Besides satisfying a morbid curiosity about one’s relative star power in the YouTube firmament, these analytical tools give video creators rudimentary tools for figuring out how to make money from advertising sold alongside videos.
The analytics service, called YouTube Insight, is a free software tool that lets video creators see detailed statistics about the videos that they upload to the site, giving them a glimpse of chronological and demographic audience trends.
“Whether a YouTube video has 10 views or 10 million, people always want to know the same thing: Who’s watching this? Where do viewers come from? How did they find my video?” YouTube, a unit of Google, said in a blog post.
YouTube had 269 million monthly visitors worldwide in February, up 84 percent from the same month a year ago, according to Web traffic measurement firm ComScore.
YouTube Insight tools provide aggregate data on viewer behavior for anyone who uploads their videos to YouTube as well as advertisers looking to place advertising on the site.
Previously, YouTube offered video creators basic tools for tracking how many comments viewers make on their videos, average viewer ratings and the ultimate ranking of a clip relative to all other YouTube videos. Insight provides context on where viewers come from and when viewers watched a video.

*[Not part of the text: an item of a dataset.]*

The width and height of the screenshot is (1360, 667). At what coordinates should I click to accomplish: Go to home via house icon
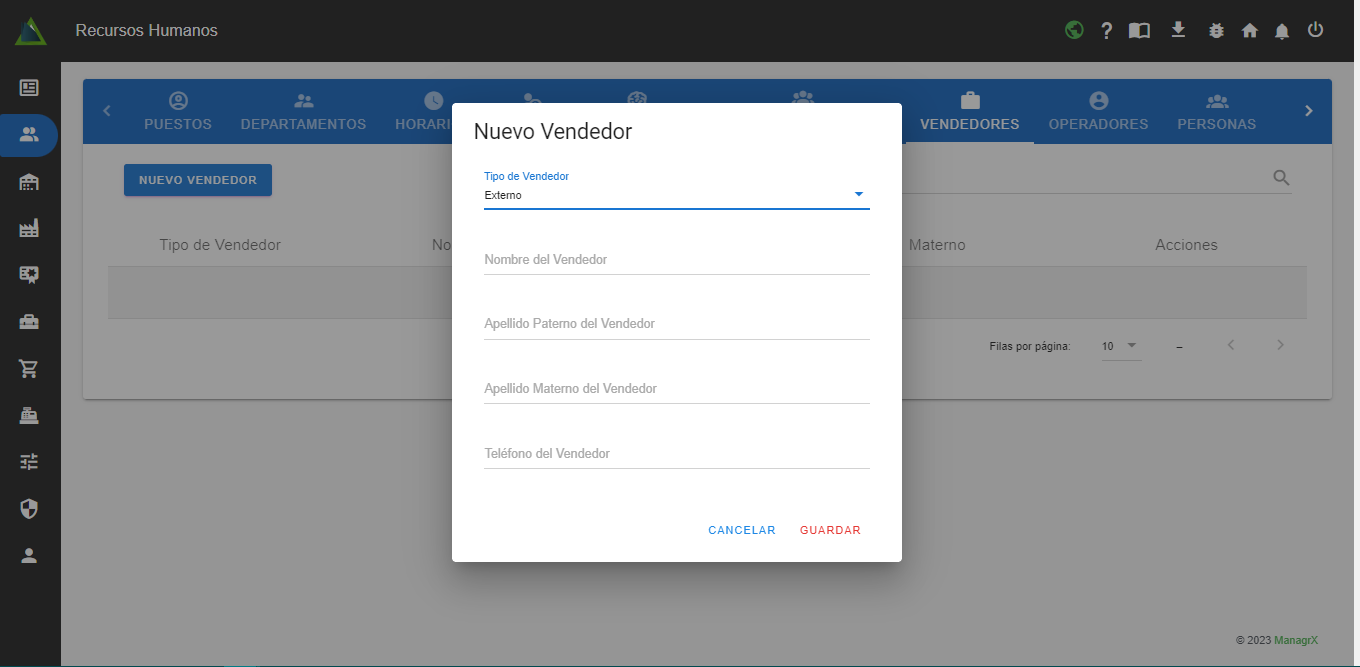click(1249, 31)
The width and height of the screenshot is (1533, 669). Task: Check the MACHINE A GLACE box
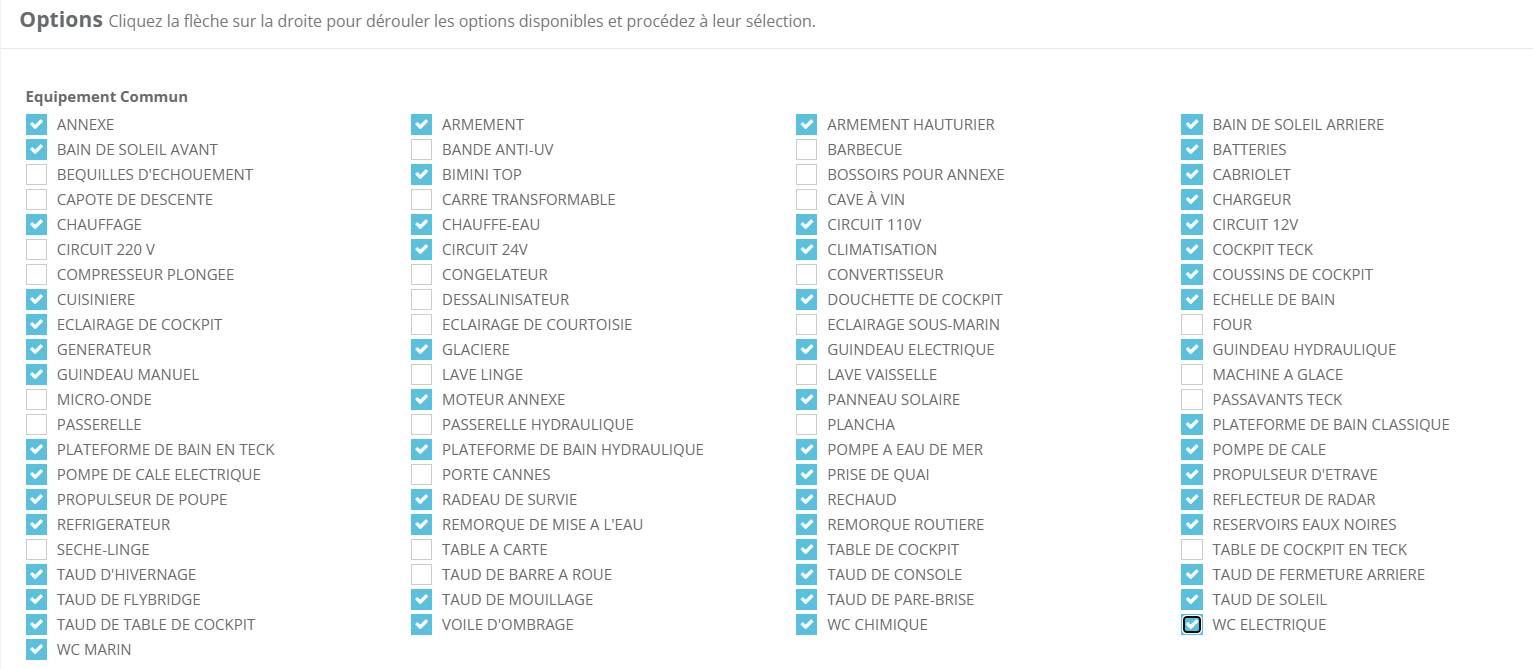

Advertisers themselves can use the tools to receive some basic measures of which sorts of videos they might run ads against, prospect for new marketing opportunities, and determine what return on their investments they receive.
“YouTube has really become the world’s largest focus group,” Tracy Chan, product manager for YouTube Insight, said in a phone interview.
Chan described how a Hollywood studio marketing a movie to YouTube viewers might put up several trailers designed to appeal to different users. Meanwhile, offline, the studio might run targeted ads in newspaper and on TV, in say Michigan.
The analytics tool could help the studio measure the effectiveness of different trailers in different geographic locations and at different times of the day or week. It could see if the offline Michigan ads were registering on YouTube.
The studio might identify heavy viewership of one of its trailers in Utah, where it had done no marketing, and thereby decide to direct further marketing attention to that state.
YouTube plans to make rapid improvements to the Insight service, including a feature to track what sites are driving users to a particular video, Chan said.
He described how bands testing the new service have discovered pockets of their fans they didn’t know existed and have begun planning future music tours based on this data.